There is a part of us that wants to believe there is a unified theory behind the everyday structures that blur all around us ...

   that what we perceive as real is no more real than the mock buildings on a movie set.

Pssst.

Here is a secret:

There is a unified theory behind all of Tom Cruise's movies which explains America.

No fooling.


TOP GUN and COCKTAIL:

Young America was drunk on itself and pleasure and ambition which led to a terrible hangover.


Take JERRY MAGUIRE:

It is good at friendship, bad at intimacy, and really was that not America in the ’90s?


Or take his latest movies ... 
they are all over the place, mirroring the fact that America is having an identity crisis.

Look behind most of his movies, 

and you will find the government is not to be trusted, that the individual is at the mercy of corporate or political power ...

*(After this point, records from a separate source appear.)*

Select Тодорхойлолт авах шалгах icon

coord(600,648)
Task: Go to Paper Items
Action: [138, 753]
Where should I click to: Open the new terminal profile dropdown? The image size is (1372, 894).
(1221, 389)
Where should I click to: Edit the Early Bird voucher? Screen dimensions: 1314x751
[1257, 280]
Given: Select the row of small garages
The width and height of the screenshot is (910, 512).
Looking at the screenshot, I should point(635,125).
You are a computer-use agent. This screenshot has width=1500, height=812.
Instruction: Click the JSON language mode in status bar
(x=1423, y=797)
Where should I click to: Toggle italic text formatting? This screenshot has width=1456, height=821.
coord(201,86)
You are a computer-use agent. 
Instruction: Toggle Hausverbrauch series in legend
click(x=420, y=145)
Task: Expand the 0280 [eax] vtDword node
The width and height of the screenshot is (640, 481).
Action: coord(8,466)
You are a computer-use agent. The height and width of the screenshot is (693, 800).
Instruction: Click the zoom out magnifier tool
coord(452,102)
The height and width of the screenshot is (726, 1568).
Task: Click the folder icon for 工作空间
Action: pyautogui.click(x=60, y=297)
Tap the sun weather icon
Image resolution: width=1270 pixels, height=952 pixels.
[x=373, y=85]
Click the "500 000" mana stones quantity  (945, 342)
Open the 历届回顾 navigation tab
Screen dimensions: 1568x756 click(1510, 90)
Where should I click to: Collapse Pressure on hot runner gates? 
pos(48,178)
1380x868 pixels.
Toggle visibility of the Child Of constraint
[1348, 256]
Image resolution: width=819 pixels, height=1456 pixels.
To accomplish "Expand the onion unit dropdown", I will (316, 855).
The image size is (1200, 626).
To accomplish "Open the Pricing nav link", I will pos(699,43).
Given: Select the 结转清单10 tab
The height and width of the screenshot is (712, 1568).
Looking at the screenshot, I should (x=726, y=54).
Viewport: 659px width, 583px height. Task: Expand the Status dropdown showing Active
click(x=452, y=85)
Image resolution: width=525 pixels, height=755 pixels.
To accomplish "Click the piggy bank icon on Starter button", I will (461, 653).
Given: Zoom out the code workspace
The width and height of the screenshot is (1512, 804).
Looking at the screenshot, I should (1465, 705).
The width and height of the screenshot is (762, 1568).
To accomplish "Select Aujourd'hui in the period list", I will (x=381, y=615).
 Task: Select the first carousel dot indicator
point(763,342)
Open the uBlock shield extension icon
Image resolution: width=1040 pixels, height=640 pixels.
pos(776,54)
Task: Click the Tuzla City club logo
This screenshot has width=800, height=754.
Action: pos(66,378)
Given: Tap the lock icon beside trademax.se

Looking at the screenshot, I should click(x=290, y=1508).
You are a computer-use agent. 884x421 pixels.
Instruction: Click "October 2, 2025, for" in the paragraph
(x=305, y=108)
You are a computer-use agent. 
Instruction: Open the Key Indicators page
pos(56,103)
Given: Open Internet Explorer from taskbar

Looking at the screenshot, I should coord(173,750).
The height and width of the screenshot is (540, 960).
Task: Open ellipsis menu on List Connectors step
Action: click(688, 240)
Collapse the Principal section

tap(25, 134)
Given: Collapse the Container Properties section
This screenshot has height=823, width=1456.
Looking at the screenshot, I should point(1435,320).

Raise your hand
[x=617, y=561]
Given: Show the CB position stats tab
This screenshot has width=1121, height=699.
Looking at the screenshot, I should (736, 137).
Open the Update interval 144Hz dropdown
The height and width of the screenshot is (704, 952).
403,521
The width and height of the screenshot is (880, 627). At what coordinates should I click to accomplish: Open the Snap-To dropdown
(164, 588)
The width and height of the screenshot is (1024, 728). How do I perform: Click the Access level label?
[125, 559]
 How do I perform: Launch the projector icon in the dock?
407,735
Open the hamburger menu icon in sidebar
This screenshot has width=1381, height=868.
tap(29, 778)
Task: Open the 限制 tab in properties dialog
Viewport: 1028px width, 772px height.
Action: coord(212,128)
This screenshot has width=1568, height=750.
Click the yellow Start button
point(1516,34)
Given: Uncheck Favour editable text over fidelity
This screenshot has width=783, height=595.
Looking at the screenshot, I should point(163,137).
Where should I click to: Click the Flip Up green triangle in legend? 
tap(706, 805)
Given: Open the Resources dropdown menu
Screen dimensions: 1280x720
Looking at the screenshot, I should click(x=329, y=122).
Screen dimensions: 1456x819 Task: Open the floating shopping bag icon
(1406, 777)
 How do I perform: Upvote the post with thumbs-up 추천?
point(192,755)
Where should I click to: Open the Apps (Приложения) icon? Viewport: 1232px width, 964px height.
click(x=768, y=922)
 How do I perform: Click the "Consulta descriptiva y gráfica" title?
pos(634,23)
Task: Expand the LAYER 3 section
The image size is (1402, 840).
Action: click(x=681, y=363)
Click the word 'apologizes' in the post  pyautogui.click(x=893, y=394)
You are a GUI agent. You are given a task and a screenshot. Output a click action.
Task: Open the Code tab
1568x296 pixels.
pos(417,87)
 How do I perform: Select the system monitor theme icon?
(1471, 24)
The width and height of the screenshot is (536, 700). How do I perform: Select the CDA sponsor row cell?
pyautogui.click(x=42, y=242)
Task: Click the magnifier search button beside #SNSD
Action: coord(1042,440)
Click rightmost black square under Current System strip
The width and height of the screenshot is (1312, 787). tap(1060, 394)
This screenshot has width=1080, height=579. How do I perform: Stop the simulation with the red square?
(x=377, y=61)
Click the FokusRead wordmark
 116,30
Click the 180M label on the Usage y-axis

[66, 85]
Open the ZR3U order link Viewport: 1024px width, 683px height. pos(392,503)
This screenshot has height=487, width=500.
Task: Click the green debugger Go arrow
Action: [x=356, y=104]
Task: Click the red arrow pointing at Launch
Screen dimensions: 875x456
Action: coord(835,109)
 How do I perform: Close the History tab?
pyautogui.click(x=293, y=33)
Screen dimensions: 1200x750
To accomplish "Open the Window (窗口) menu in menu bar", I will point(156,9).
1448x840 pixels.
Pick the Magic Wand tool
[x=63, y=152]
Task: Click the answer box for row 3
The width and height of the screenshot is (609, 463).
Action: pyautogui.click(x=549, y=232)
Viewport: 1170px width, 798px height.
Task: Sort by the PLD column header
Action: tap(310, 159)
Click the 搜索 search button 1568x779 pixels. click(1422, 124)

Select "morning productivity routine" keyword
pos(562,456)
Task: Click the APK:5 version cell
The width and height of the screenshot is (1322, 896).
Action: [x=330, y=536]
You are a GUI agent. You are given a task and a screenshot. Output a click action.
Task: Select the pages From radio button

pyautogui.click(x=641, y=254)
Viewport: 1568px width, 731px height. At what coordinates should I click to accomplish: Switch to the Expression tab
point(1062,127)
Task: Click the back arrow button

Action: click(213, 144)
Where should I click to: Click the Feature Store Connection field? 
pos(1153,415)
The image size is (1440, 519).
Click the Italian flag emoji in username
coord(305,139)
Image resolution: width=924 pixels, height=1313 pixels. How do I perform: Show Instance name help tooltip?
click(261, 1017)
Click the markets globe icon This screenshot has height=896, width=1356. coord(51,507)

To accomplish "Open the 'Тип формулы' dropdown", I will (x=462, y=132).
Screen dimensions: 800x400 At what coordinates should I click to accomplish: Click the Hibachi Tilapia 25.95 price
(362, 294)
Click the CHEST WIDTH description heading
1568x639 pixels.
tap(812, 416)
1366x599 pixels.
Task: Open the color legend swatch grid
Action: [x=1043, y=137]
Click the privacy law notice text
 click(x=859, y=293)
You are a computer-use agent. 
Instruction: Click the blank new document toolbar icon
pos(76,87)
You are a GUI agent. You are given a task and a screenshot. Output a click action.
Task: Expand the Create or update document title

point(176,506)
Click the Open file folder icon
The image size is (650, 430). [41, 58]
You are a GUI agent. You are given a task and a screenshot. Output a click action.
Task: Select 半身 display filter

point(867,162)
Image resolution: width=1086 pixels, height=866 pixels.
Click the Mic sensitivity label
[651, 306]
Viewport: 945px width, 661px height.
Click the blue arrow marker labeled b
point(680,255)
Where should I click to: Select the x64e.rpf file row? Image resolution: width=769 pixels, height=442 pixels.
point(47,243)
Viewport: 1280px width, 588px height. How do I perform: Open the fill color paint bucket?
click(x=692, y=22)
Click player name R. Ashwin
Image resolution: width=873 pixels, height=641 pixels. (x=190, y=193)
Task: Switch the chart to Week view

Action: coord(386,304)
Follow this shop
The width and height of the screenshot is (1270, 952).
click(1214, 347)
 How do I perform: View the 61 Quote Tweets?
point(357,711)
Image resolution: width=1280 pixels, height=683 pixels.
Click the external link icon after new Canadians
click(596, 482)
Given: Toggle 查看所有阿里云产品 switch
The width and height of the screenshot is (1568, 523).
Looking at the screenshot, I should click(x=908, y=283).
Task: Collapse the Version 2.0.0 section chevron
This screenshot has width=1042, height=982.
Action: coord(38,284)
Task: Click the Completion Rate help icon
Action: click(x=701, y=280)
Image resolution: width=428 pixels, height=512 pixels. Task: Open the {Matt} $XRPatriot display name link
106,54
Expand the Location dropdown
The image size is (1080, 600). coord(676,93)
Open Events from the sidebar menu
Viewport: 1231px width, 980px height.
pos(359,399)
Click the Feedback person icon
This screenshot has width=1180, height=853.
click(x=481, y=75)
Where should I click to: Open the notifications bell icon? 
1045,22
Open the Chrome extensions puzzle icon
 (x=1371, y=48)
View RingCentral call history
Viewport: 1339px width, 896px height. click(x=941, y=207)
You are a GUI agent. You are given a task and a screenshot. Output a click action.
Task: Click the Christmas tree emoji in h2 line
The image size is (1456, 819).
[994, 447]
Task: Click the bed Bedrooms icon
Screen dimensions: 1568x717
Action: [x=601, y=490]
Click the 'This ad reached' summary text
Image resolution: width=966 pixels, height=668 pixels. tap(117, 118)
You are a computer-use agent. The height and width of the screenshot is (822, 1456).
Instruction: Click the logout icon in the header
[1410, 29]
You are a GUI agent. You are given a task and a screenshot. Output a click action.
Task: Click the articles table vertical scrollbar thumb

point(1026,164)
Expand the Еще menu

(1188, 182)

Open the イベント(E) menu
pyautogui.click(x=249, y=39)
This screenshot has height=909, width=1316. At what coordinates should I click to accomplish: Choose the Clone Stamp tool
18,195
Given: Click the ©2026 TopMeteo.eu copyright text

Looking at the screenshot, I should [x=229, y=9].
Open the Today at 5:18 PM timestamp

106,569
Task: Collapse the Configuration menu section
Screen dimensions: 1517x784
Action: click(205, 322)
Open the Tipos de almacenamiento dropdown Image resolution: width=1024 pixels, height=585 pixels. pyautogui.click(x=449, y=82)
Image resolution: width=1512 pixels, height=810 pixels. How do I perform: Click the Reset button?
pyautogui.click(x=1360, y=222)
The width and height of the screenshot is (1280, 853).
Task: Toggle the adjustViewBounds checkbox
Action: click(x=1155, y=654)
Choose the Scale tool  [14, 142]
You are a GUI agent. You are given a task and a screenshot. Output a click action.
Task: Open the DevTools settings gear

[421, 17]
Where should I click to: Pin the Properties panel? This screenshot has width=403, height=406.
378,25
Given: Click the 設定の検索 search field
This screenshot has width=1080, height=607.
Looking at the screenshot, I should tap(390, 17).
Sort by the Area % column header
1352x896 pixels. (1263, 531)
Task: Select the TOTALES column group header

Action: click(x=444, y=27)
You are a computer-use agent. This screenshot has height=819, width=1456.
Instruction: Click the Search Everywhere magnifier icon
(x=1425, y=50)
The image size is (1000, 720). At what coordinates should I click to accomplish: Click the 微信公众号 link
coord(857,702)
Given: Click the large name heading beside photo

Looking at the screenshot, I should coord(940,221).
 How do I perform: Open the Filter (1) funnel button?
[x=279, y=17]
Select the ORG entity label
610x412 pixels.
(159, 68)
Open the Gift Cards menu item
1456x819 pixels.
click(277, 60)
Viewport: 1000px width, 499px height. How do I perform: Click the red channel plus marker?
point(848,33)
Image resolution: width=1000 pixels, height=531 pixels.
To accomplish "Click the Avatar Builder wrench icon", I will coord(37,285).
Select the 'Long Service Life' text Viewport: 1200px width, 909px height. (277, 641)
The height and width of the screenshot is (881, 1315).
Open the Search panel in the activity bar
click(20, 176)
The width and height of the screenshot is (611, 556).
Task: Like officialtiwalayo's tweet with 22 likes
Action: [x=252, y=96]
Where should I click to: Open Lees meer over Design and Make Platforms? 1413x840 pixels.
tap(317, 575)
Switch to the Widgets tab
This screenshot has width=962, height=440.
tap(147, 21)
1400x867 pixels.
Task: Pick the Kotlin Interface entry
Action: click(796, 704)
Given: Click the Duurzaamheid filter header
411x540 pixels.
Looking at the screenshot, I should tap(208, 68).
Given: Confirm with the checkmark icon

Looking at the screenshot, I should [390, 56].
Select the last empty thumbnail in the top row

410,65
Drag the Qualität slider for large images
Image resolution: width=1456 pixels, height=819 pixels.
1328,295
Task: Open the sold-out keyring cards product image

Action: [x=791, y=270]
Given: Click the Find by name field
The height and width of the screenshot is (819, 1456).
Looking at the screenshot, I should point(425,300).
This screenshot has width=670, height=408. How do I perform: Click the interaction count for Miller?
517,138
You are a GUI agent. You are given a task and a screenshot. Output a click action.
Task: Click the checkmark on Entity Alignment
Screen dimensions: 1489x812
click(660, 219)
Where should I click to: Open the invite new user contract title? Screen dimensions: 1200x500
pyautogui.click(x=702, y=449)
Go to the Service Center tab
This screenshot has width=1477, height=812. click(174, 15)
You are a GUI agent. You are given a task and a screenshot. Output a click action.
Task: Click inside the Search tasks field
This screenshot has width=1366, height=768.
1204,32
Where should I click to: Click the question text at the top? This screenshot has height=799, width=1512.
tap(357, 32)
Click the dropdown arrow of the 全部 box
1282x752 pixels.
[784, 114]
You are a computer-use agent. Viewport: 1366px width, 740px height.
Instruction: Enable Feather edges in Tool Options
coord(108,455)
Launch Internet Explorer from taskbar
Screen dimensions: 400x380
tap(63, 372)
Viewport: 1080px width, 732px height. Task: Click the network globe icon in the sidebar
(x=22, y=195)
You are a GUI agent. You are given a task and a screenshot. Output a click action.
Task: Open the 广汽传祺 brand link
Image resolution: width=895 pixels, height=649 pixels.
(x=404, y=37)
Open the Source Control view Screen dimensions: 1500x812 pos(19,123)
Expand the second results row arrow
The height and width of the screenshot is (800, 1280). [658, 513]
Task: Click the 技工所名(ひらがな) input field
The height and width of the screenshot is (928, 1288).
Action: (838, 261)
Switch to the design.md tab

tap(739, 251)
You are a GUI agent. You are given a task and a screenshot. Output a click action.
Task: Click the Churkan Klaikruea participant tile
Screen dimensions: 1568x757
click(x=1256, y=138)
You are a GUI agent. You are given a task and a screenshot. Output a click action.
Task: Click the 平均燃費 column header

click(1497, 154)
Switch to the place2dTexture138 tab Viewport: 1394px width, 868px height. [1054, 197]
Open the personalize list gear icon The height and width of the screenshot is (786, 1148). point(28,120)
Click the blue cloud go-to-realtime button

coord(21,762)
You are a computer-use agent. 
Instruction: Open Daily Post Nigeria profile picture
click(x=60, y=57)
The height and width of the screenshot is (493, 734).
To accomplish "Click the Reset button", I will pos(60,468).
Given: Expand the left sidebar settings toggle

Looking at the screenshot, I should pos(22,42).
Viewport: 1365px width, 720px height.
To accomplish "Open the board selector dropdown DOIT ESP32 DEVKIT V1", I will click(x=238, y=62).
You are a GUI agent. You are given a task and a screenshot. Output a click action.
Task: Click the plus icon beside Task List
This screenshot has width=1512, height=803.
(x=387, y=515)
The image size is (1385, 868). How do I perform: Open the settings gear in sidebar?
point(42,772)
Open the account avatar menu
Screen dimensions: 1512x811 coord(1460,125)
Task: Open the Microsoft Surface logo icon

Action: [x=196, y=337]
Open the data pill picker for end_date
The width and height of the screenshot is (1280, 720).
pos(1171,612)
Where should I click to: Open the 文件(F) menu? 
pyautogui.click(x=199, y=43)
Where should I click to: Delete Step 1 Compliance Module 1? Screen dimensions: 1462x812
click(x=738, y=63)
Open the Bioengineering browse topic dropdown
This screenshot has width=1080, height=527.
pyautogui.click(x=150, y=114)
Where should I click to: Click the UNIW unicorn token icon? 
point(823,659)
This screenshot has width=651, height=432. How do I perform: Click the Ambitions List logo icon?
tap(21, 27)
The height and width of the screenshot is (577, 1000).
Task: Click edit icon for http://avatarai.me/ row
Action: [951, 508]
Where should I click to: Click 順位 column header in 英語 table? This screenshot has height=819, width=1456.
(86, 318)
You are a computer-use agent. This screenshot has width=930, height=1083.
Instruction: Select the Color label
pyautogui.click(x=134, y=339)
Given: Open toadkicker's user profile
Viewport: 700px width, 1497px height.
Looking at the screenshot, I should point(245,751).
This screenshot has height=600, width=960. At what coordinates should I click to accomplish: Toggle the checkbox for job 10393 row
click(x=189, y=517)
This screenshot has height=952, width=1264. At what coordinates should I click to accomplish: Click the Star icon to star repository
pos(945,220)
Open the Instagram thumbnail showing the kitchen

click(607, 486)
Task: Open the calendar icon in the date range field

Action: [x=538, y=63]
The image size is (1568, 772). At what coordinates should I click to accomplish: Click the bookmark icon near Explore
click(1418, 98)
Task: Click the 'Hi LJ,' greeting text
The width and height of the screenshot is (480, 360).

even his latest EDGE OF TOMORROW 

tells of a insensitive, mulish military that will not listen to reason though it means the death of humanity.

What about ROCK OF AGES?

It reflects that  modern America is locked in an existential search for Meaning.

Actually, I am just "funning" with you, my friends.

I just read that the author, Peter Bebergal, believed that the occult saved Rock N Roll.

I almost got a nose bleed when I read:

 "To me, the truthfulness of the occult is irrelevant to the truth of this thing that’s called the occult imagination."


Say again?


Tell that to the many parents of Goth girls and Lost Boys who sought meaning in the occult 

only to commit suicide at the end of a long road of depression and drugs.


Growing up in the 1970s, 

Bebergal bore witness to a blossoming of rock music that brought with it a peripheral-yet-unshakeable association with the occult, 

which dovetailed with his, and many other young people's. interest in the eerier fringes of pop culture.

 He received his Masters of Theological Studies from Harvard Divinity School ...

which lends weight to his words no matter how "out there" they may be.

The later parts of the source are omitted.